In this acclaimed collection of twelve stories, Margaret Atwood probes the territory of childhood memories and the casual cruelty men and women inflict upon each other and themselves. She looks behind the familiar world of family summers at remote lakes, ordinary lives, and unexpected loves, and she unearths profound truths. A melancholy, teenage love is swept away by a Canadian hurricane, while a tired, middle-aged affection is rekindled by the spectacle of rare Jamaican birds; a potter tries to come to terms with the group of poets who so smother her that she is driven into the arms of her accountant; and, in the title story, the Bluebeard legend is retold as an ironic tale of marital deception. Stark and scathing at times, humorous and compassionate at others, Bluebeards Egg confirms once again Atwood’s reputation as the pre-eminent chronicler of our times.

About the author


Margaret Atwood was born in 1939 in Ottawa and grew up in northern Ontario, Quebec, and Toronto. She received her undergraduate degree from Victoria College at the University of Toronto and her master's degree from Radcliffe College.
Throughout her writing career, Margaret Atwood has received numerous awards and honourary degrees. She is the author of more than fifty volumes of poetry, children’s literature, fiction, and non-fiction and is perhaps best known for her novels, which include The Edible Woman (1970), The Handmaid's Tale (1983), The Robber Bride (1994), Alias Grace (1996), and The Blind Assassin, which won the prestigious Booker Prize in 2000. Atwood's dystopic novel, Oryx and Crake, was published in 2003. The Tent (mini-fictions) and Moral Disorder (short stories) both appeared in 2006. Her most recent volume of poetry, The Door, was published in 2007. Her non-fiction book, Payback: Debt and the Shadow Side of Wealth, part of the Massey Lecture series, appeared in 2008, and her most recent novel, The Year of the Flood, in the autumn of 2009. Ms. Atwood's work has been published in more than forty languages, including Farsi, Japanese, Turkish, Finnish, Korean, Icelandic and Estonian.

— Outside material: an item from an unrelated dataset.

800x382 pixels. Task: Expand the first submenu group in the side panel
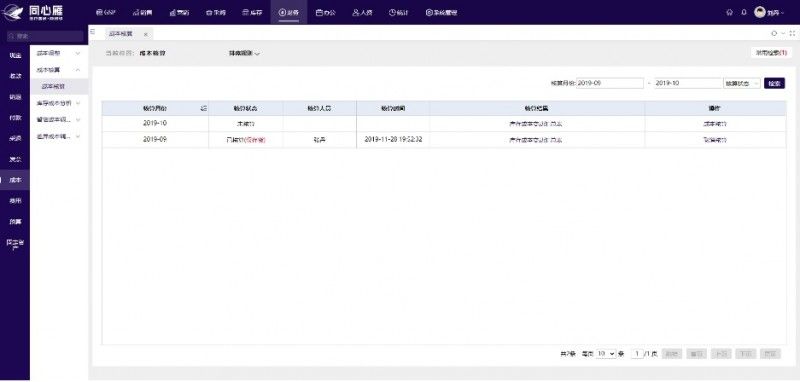pyautogui.click(x=59, y=53)
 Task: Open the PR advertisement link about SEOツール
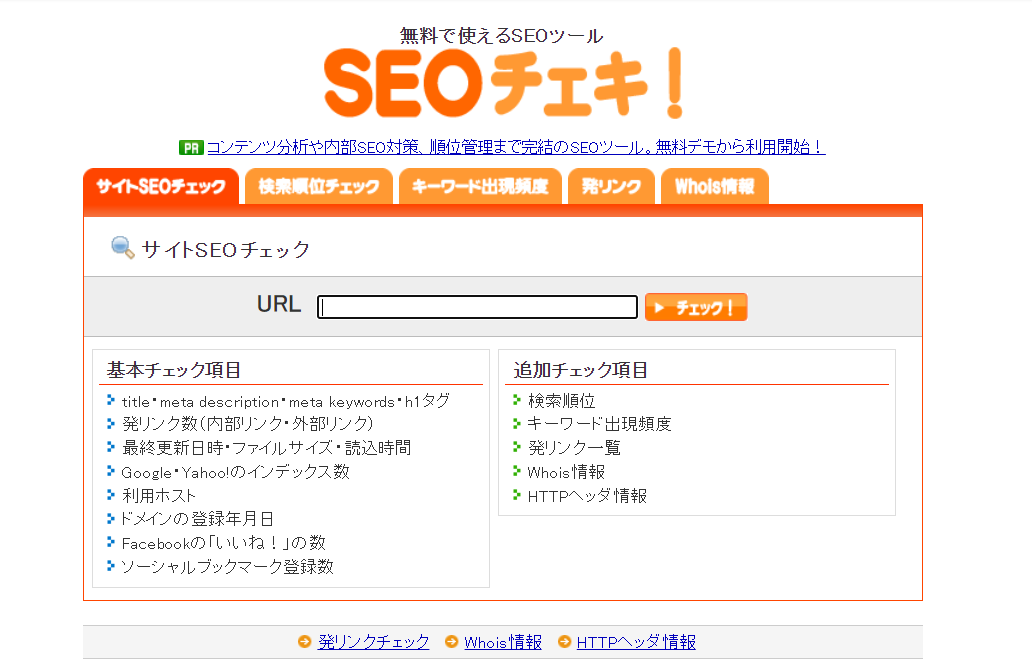(x=515, y=148)
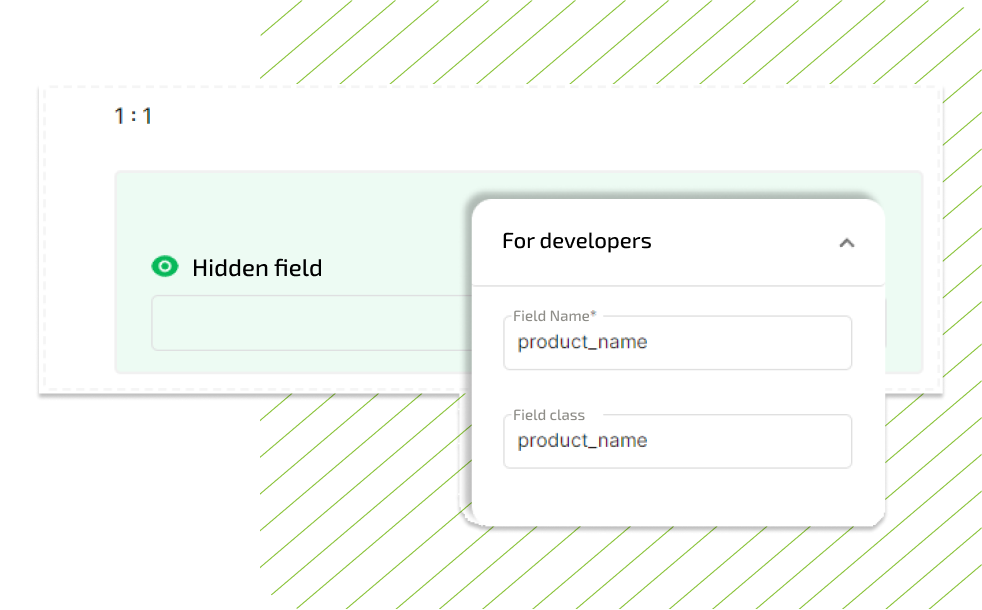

In 2004 she co-invented the Long Pen TM.
Margaret Atwood currently lives in Toronto with writer Graeme Gibson. 

Margaret Atwood's profile page

Editorial Reviews

“Atwood displays polished craftsmanship and rare insight in the stories in this collection. They are the work of an author in full control of her considerable talents.” —Globe and Mail
“An acute and poetic observer of the eternal, universal, rum relationships between men and women.” —The Times (UK)

“Margaret Atwood renders visual, aural, and tactile events in such crisp, surprising language that her images crackle off the page.” —Washington Post

“A book to be read and re-read, to be talked about and savored.” —London Free Press

“Her stories are sophisticated, reticent, ornate, stark, supple, stiff, savage or forgiving; they are exactly what she wants them to be. They are stories from the prime of life.” —Times Literary Supplement

“An outstanding correspondent on the war between the sexes writes as wittily as ever on the hopes and shortcomings of women who bake for poets, sleep with their accountants, attribute their preference for awful men to fearlessness, and don’t know how much they scare their own mothers.” —The Observer

“This collection of short stories shows her genius with all its sparkle and humour.” —Cosmopolitan

“In this impressive collection of astute and reverberating stories, she adds to her already considerable stature as a writer.” —Winnipeg Free Press

“The depth and complexity of Atwood’s critique of contemporary society are stunning.” —Ms.